▸ **Required action**: Give only the number of lines in these records that contain the word "checkbox".

[Stored records]
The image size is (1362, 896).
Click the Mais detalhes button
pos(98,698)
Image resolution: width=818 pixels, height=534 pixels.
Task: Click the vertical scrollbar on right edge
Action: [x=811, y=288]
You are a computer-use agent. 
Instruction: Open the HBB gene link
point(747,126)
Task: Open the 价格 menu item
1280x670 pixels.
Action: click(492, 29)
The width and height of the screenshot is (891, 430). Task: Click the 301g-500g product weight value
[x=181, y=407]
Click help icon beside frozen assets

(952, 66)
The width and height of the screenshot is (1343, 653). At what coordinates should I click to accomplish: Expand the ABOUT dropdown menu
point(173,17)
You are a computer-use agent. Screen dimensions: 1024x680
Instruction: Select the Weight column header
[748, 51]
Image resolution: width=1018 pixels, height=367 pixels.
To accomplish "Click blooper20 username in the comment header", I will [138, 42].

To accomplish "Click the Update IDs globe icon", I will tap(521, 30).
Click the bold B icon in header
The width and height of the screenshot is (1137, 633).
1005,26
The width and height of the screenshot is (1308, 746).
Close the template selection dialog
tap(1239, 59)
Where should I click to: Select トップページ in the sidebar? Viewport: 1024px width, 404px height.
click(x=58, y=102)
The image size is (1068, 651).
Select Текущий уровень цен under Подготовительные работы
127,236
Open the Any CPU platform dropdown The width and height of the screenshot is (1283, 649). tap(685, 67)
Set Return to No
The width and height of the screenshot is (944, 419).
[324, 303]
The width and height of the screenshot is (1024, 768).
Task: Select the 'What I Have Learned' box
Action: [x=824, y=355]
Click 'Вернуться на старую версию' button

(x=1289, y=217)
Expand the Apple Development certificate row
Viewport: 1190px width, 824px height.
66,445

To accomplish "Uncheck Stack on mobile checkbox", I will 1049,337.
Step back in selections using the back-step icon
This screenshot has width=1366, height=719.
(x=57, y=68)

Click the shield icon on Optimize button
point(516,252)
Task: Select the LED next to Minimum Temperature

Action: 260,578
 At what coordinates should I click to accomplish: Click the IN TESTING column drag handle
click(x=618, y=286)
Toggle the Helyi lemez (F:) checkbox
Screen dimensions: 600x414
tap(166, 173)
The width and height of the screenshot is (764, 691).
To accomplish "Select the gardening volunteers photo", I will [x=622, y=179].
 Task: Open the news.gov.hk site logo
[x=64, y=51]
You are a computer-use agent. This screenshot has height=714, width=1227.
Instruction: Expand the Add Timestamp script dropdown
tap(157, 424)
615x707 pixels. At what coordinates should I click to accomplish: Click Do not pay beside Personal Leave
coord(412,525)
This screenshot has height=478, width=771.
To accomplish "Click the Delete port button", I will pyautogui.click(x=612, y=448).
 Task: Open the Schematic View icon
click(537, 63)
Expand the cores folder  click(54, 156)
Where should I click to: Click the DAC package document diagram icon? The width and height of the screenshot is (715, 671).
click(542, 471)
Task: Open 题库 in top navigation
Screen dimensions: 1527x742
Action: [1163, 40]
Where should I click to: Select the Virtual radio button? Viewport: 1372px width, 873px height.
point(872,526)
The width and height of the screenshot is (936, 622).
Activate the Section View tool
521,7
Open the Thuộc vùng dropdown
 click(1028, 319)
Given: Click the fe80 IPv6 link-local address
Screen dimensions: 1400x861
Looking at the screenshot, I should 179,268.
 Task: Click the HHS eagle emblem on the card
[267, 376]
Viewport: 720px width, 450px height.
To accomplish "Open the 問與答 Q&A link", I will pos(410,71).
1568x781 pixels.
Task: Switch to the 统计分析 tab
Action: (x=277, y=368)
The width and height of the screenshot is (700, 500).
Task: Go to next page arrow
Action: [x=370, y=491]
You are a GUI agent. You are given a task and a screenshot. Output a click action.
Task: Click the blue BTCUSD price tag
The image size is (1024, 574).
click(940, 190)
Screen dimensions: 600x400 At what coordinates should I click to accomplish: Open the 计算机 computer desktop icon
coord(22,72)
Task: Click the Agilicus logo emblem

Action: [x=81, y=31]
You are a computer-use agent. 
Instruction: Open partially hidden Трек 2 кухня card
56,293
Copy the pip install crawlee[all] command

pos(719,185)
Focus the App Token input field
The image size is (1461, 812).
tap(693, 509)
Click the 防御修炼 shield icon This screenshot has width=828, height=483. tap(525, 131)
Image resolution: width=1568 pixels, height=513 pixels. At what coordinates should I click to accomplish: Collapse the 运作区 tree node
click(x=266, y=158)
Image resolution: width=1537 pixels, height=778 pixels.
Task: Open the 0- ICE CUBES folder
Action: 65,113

▸ **Output**: 2